** Task instructions **
Among the records below, find the line that has "How do I perform: Reply"; from there, give the lines again exactly, and stop after the line that has "Screen dimensions: 999x510".

** Provided data **
━━━━━━━━━━━━━━━━━━━━━━━━━━━━━━

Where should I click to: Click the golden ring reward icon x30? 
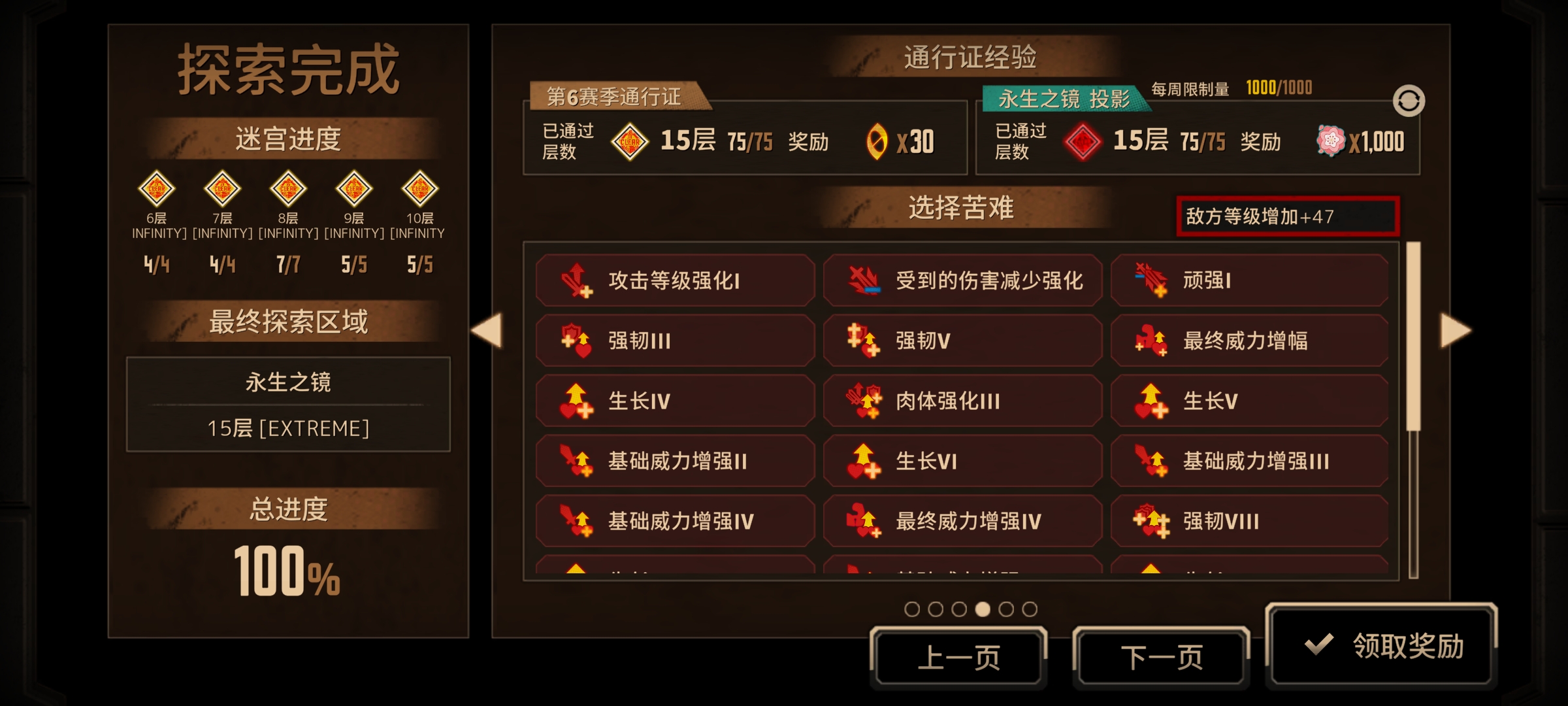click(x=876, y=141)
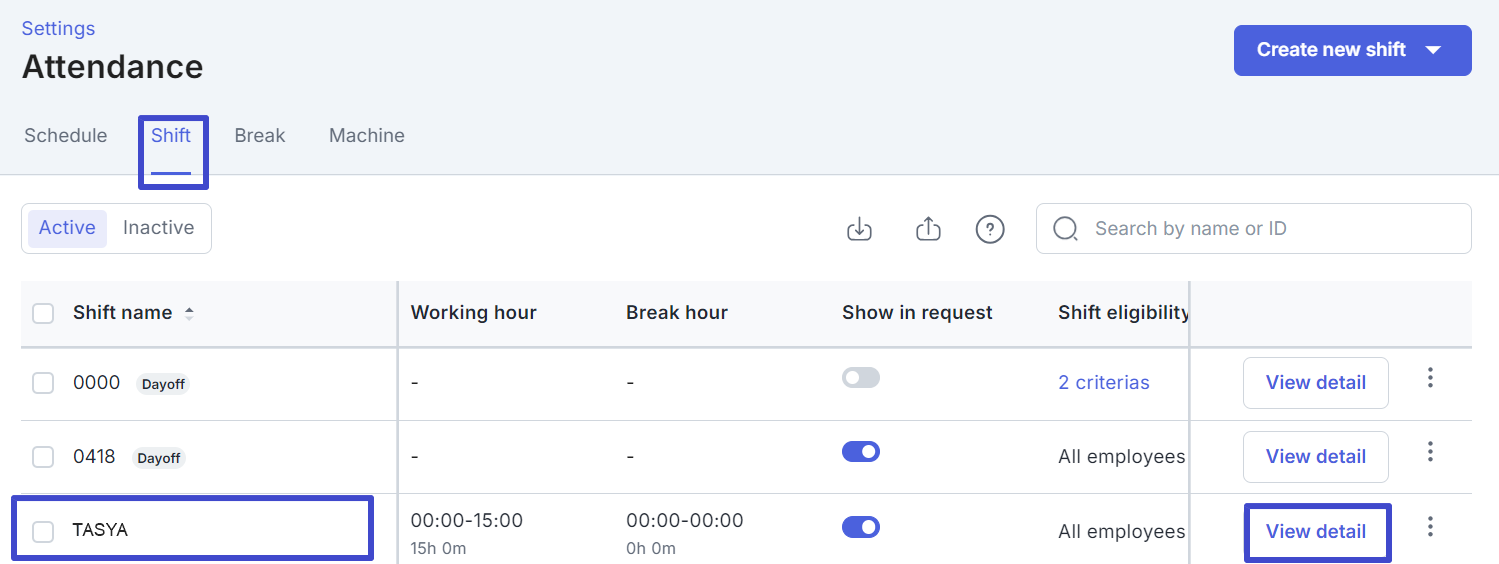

━━━━━━━━━━━━━━━━━━━━━━━━━━━━━━

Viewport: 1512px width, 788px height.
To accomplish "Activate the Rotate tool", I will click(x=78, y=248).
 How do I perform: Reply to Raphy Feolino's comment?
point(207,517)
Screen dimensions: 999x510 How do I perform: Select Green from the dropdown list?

━━━━━━━━━━━━━━━━━━━━━━━━━━━━━━

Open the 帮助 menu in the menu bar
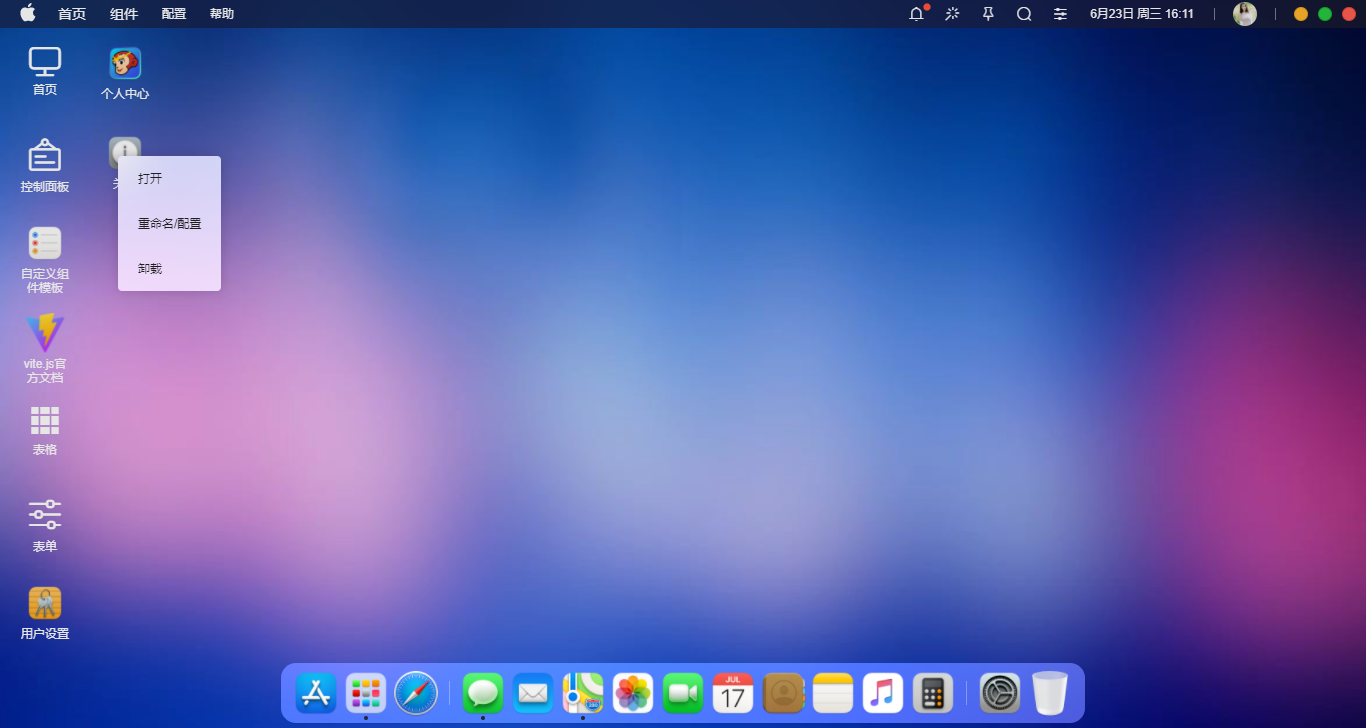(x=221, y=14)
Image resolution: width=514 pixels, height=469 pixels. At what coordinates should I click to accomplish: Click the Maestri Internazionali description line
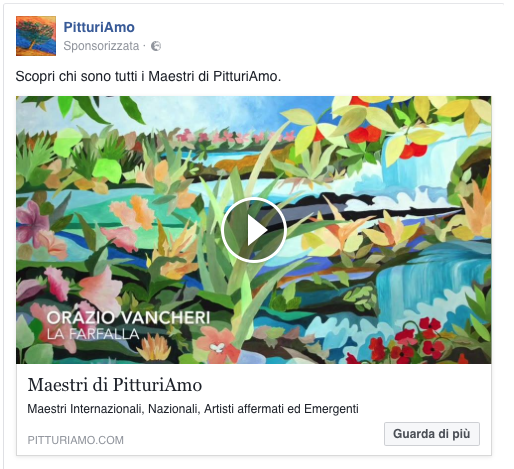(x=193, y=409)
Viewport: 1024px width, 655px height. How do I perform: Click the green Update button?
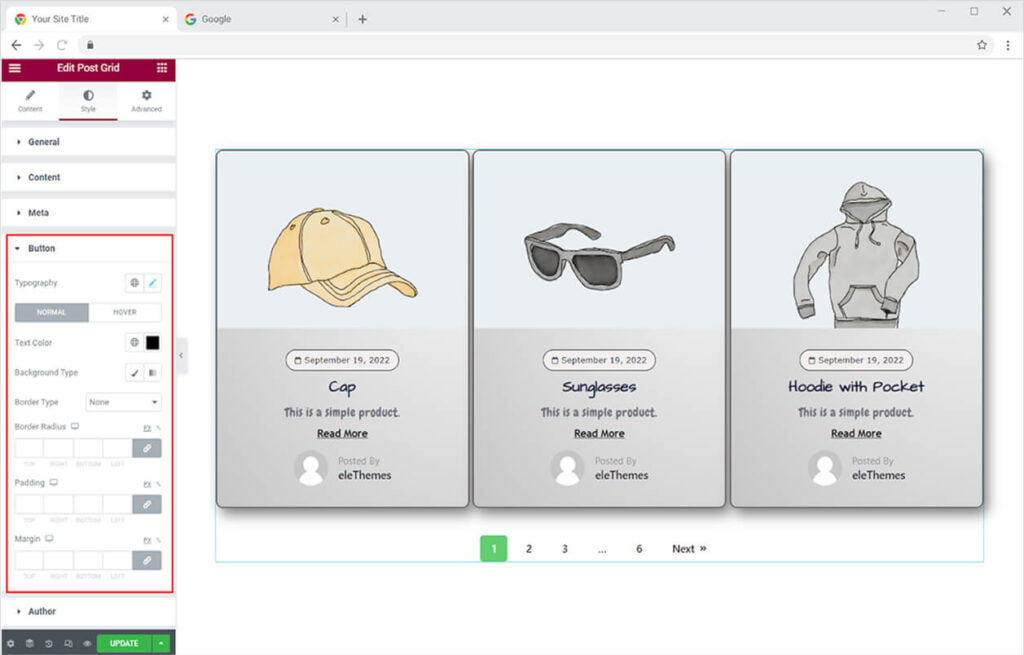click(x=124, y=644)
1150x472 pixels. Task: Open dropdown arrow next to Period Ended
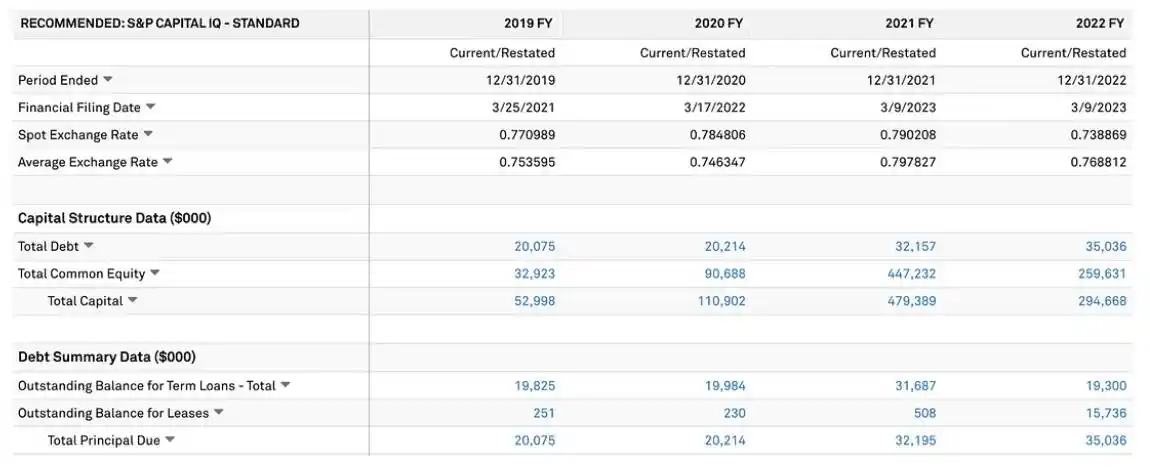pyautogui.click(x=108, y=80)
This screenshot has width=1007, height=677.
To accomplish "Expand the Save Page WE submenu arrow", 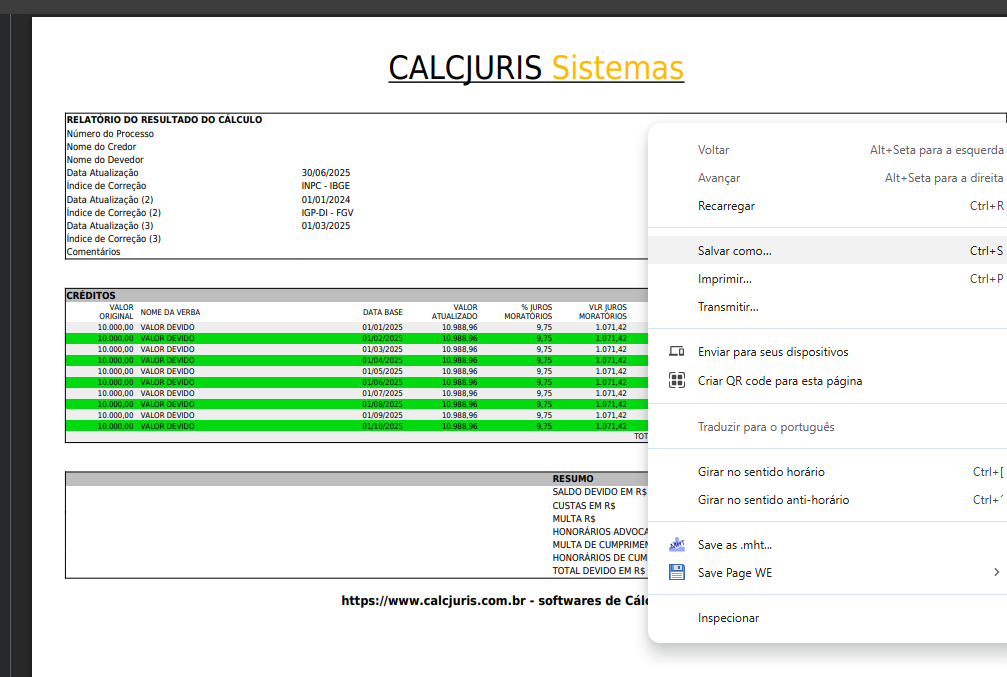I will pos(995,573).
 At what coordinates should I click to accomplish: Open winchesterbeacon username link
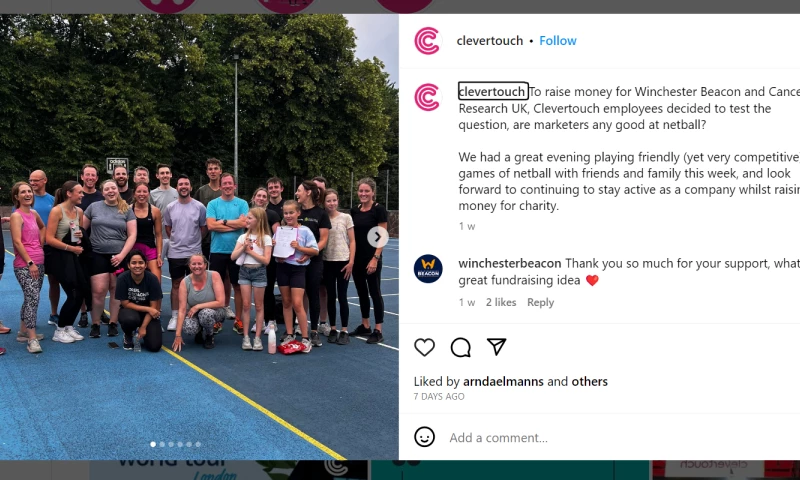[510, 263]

━━━━━━━━━━━━━━━━━━━━━━━━━━━━━━

** Answer to the problem **
 How do I perform: Reply to Raphy Feolino's comment?
point(207,517)
Screen dimensions: 999x510 How do I perform: Select Green from the dropdown list?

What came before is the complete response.